**ЦИТИРУЕМЫЙ ТЕКСТ**
-*-
Оба знамени красны, как кровь, каждое несет за собой идею, причем идеи эти, исторически, противоположны, даже враждебны друг другу. Или все-таки нет? Под обоими стягами сражались наши предки и за них ни капли не стыдно, ни за тех, ни за других. Их не разделить, они, эти люди, идеи, взлеты и падения, герои и жертвы давно стали одной рекой, текущей из прошлого в будущее. Кровь поколений, как река времени. Где же Я в этом потоке?
Официально, насколько здесь что-то вообще бывает официальным, мы называемся «Добровольческий коммунистический отряд», при этом, он входит в состав батальона «Имени Александра Невского». Я не коммунист, как, впрочем, многие из наших бойцов. Более того, я из репрессированной семьи и вообще «за белых». К тому же я не православный, а язычник. С ума сойти можно! Но я здесь. Что общего между мной и нашим комиссаром, между монархистом Стрелковым и социалистом Мозговым? Наверное, только то, что все мы – русские люди. Даже татарин Амир, армянин Шут, кзах Хан и недавно нас покинувший товарищ из славного города Кёльн с позывным Немец, – русские, не по крови, так по духу, культуре, взглядам на жизнь, представлениям о добре и зле. Мы все, – те самые люди русского мира, как мужики-русины в Речи Посполитой, которые упорно, век за веком держались за свой язык и веру в пику ополяченным и окатоличенным «элитам», отвечая гайдамачиной на очередную униатскую инициативу очередных вестернизаторов. Большим государственным дядям в России, что сидят в больших государственных кабинетах нас не понять: они ведь «люди цивилизованные», «передовые», «имперцы», «государственники». Они вечно решают очень сложные вопросы, поэтому никак не могут понять самых простых вещей. Никогда не могли, ни при коммунистах, ни при царе. Именно поэтому здесь сейчас разворачивается новый акт очень старой и кровавой драмы. Мы, мерзнущие сейчас на постах добровольцы, наверное, не «государственники», а может быть, как раз наоборот, слишком уж. Но у нас совершенно точно иные приоритеты. Например, мы уверены, что если где-то русские люди поднялись за свое право говорить на родном языке, учиться на родном языке, изучать свою историю, а не ту, что написали для них где-то в Канаде, за право уважать себя и называть себя русскими, а не кем-то другим, то помочь им – наша личная обязанность, а все прочие аргументы малосущественны. Я не сужу наших врагов, – я в них стреляю. Может быть те, кто стоит против нас в Чернухино совсем не плохие ребята. Наверняка у них есть куча своих резонов. Тем хуже для них, потому, что им придется подвинуться.
-*-
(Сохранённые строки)

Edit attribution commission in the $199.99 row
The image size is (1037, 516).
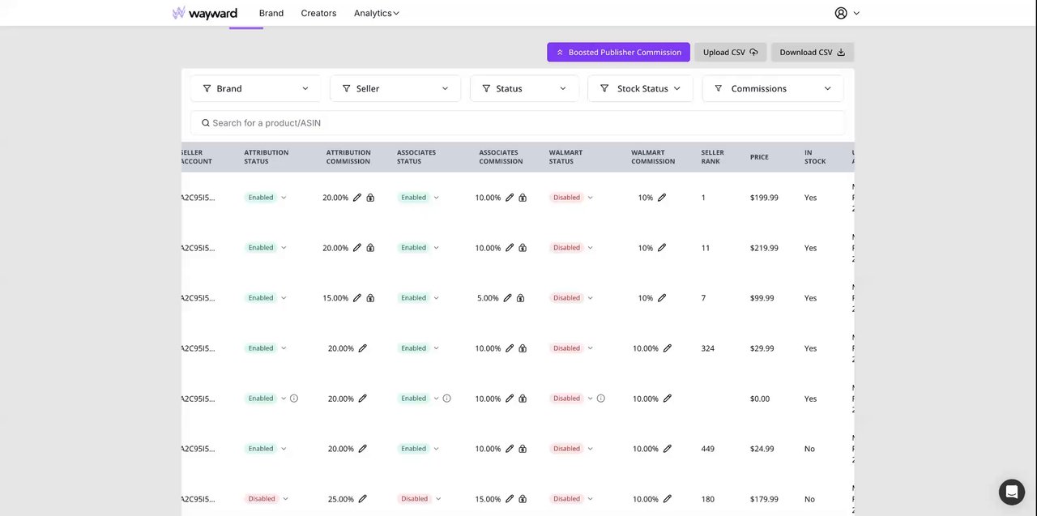(x=357, y=198)
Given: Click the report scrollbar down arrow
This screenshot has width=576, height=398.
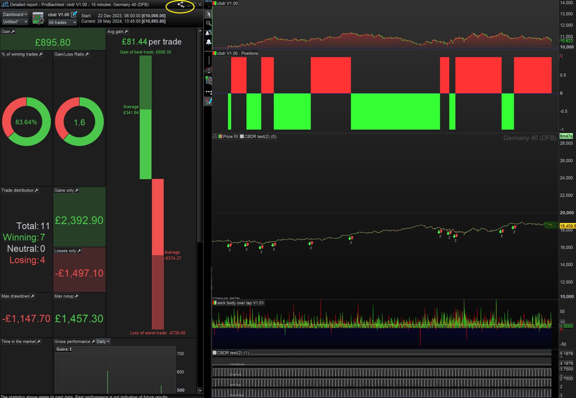Looking at the screenshot, I should pyautogui.click(x=200, y=390).
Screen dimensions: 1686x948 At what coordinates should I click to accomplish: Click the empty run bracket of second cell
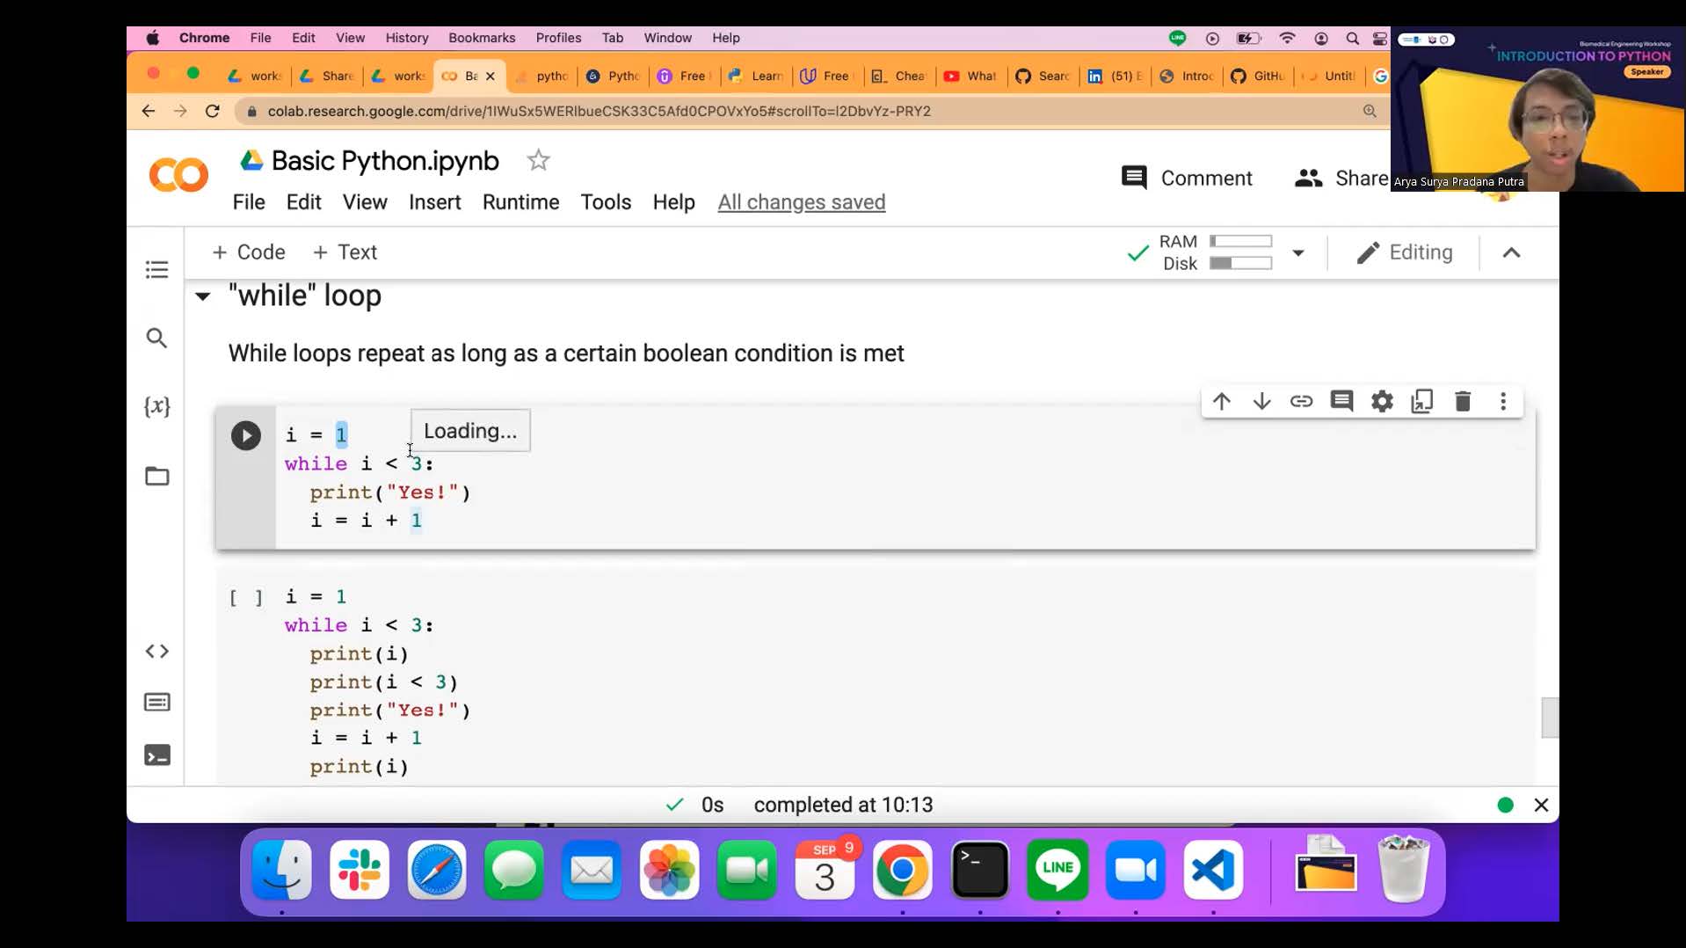pos(246,598)
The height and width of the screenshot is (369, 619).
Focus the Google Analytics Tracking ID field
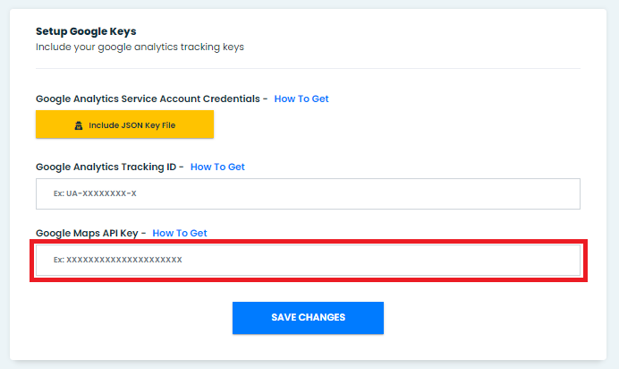pos(308,193)
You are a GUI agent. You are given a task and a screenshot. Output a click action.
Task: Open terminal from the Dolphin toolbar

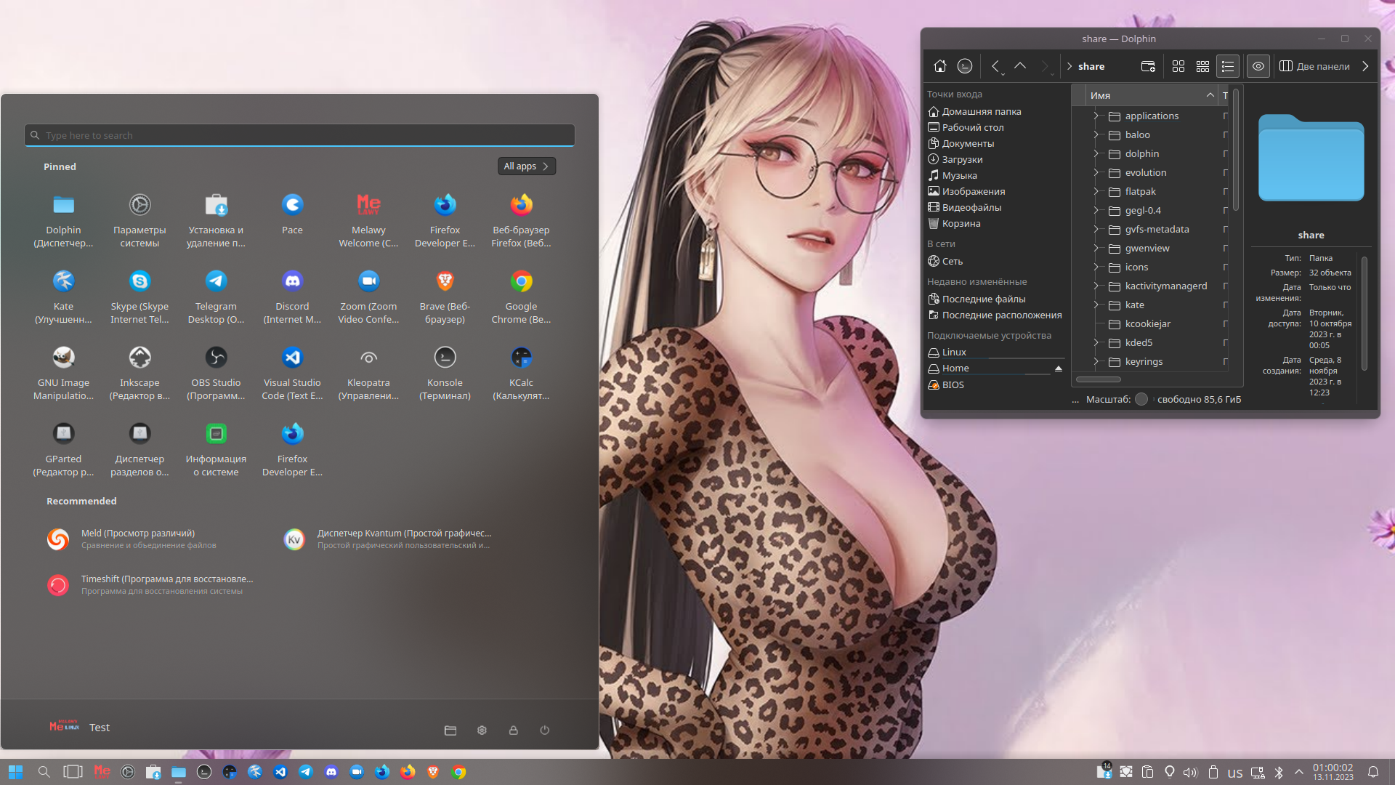pos(965,66)
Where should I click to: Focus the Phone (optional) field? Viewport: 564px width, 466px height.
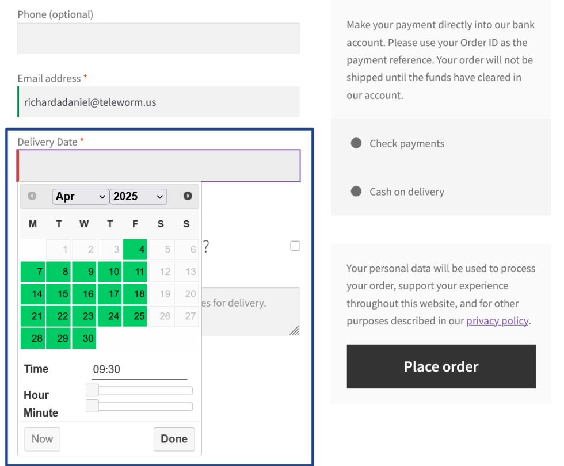click(158, 39)
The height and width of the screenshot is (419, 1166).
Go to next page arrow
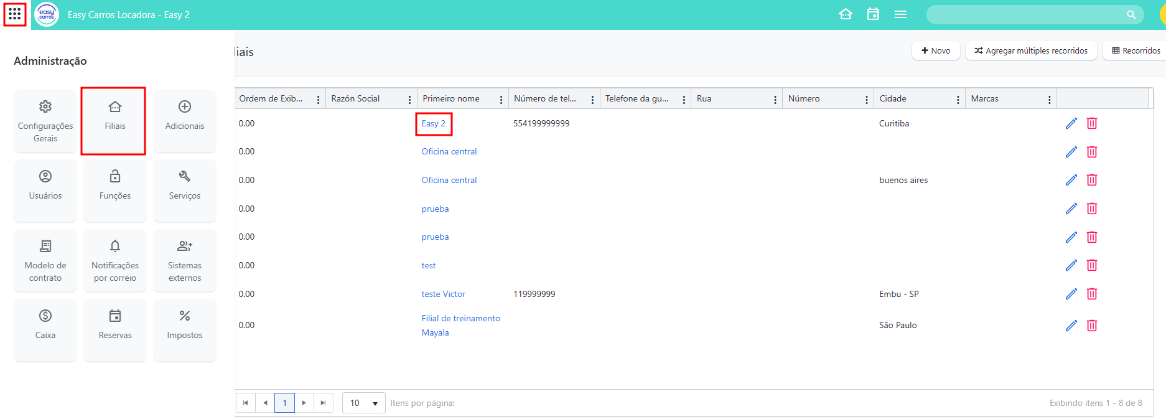pyautogui.click(x=304, y=403)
-*-
**ЗАДАНИЕ**
Перепишите без изменений отрывок из текста о добровольческом отряде, начиная со слов «Оба знамени красны, как» и заканчивая словами «в этом потоке?». Опирайтесь только на текст о добровольческом отряде.

**ВЫПОЛНЕННОЕ ЗАДАНИЕ**
Оба знамени красны, как кровь, каждое несет за собой идею, причем идеи эти, исторически, противоположны, даже враждебны друг другу. Или все-таки нет? Под обоими стягами сражались наши предки и за них ни капли не стыдно, ни за тех, ни за других. Их не разделить, они, эти люди, идеи, взлеты и падения, герои и жертвы давно стали одной рекой, текущей из прошлого в будущее. Кровь поколений, как река времени. Где же Я в этом потоке?